Er zijn veel verschillende soorten schaduwen. Dit artikel behandelt echter alleen de zogenaamde slagschaduw, die een object op zijn omgeving werpt. Een element dat onder belichting geen schaduw werpt of een volledig verkeerde (slag)schaduw werpt, bijvoorbeeld omdat het slordig is gekopieerd van het ene beeld naar het andere, waar andere lichtomstandigheden gelden, lijkt in zijn nieuwe omgeving als een vreemd element. Vanwege de enorme complexiteit van de onderwerpen schaduw en perspectief kunnen hier alleen eenvoudige voorbeelden worden behandeld. Meer literatuur vind je aan het einde van het artikel.
Uitweiding: Schaduwvorming
Voordat we naar de praktijk in Photoshop gaan, eerst een kleine excursie naar het onderwerp "schaduwvorming", zodat er vervolgens realistischere weergaven kunnen worden gemaakt. De volgende kenmerken van een schaduw moeten worden genoemd:
Vorm en oriëntatie van de schaduw
De vorm van de schaduw hangt af van de vorm van het object dat de schaduw werpt en van het oppervlak waarop het wordt geprojecteerd. Simpele, platte objecten zoals een bord op een vlakke tafel werpen een schaduw in de vorm van het object. Complexere elementen zoals een theepot, waarvan de schaduw op een ander object valt, werpen sterk vervormde schaduwen.
De richting waarin een schaduw valt, hangt af van de positie van de lichtbron. Bij een puntlichtbron (bijv. een spot aan het plafond) is het altijd de tegenovergestelde zijde van de lichtbron. Bij meerdere lichtbronnen (bijv. zwenkverlichting) ontstaat een meervoudige schaduw. Hierdoor ontstaan ook kern- en halfschaduwen, gebieden die dichter of lichter lijken. (Over kern- en halfschaduwen een eenvoudige en een complexe uitvoering).
Kleur
In tegenstelling tot een wijdverbreide veronderstelling wordt de kleur van de schaduw nauwelijks beïnvloed door de kleur van het licht. Dat is eigenlijk logisch, want de schaduw ontstaat op de plek waar het licht niet komt. De kleurrijkheid van de schaduw ontstaat eerder door de kleur van het object, het algemene omgevingslicht en natuurlijk de ondergrond.
De kleur van het object weerspiegelt zich ook in de kleur van de schaduw. De verzadiging van de detailopnames is versterkt om het effect duidelijker te tonen.
Dichtheid en scherpte
De aard van de lichtbron bepaalt het uiterlijk van de schaduw. Een sterke, directe lichtbron zoals de zon of een zaklamp van dichtbij creëert zeer harde randen en donkere schaduwen. Hoe diffuser het licht wordt (bijv. bewolkte lucht of bij gebruik van een softbox), hoe zachter en lichter de schaduw wordt.

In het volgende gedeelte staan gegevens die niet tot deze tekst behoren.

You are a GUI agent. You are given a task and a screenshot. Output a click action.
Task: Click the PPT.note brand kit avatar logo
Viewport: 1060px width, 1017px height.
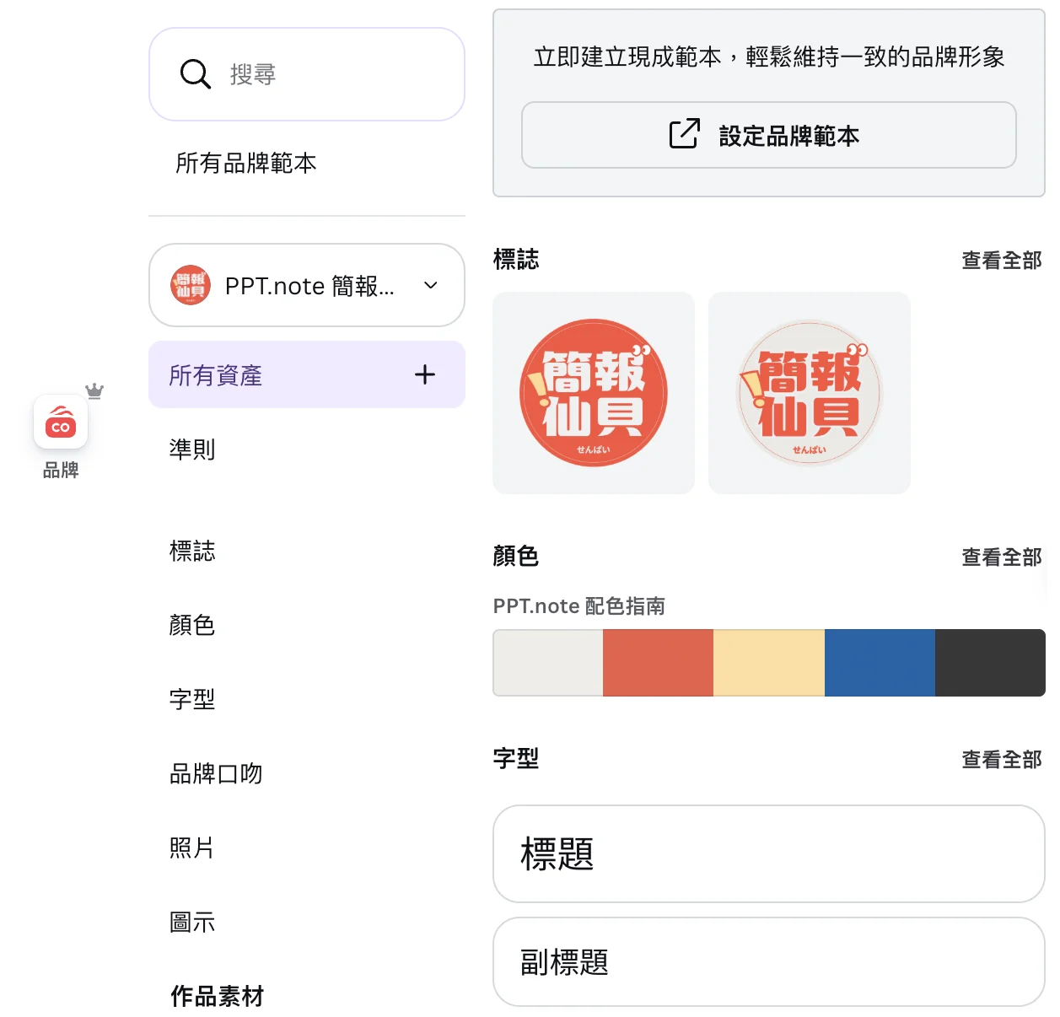[191, 285]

Links creëert een sterke, harde lichtbron een scherprandige, donkere schaduw. Rechts werd een halfdoorlatende reflector voor het licht gehouden. De schaduw wordt lichter en diffuser.
Afstand en grootte
De afstand van de schaduw tot het object bepaalt uiteindelijk de ruimtelijke positie ervan. Als de schaduw dicht bij het object staat, is deze ook dicht bij de ondergrond. Met toenemende afstand van de schaduw ontstaat het toenemende idee van een zwevend object. Bovendien wordt de schaduw met toenemende afstand kleiner dan het object dat de schaduw werpt, met één uitzondering: als het object de lichtbron sterk nadert, vergroot de resulterende schaduw zich.
De afstand van de schaduw tot het object verduidelijkt de afstand tot de ondergrond ervan.
Schaduwen perspectivisch construeren
Wie realistische schaduwen wil creëren, moet zich helaas een beetje verdiepen in natuurkundige wetten en perspectieftekeningen met verdwijnpunten. Maar dat is minder erg dan het klinkt. Integendeel: Met het snel te verwerven basisbegrip openen zich in een mum van tijd nieuwe werelden en zult u versteld staan hoezeer een correcte schaduw bijdraagt aan een consistent beeld.
Schematische verduidelijking
Lichtbron definiëren Laten we beginnen met een vrij eenvoudig en gemakkelijk te begrijpen voorbeeld. Voor ons staat recht naar beneden (90°) een stok in de grond gestoken. De zon als lichtbron staat precies links van ons en schijnt onder een hoek van 45° op de aarde. In de afbeelding is deze hoek rechts getekend.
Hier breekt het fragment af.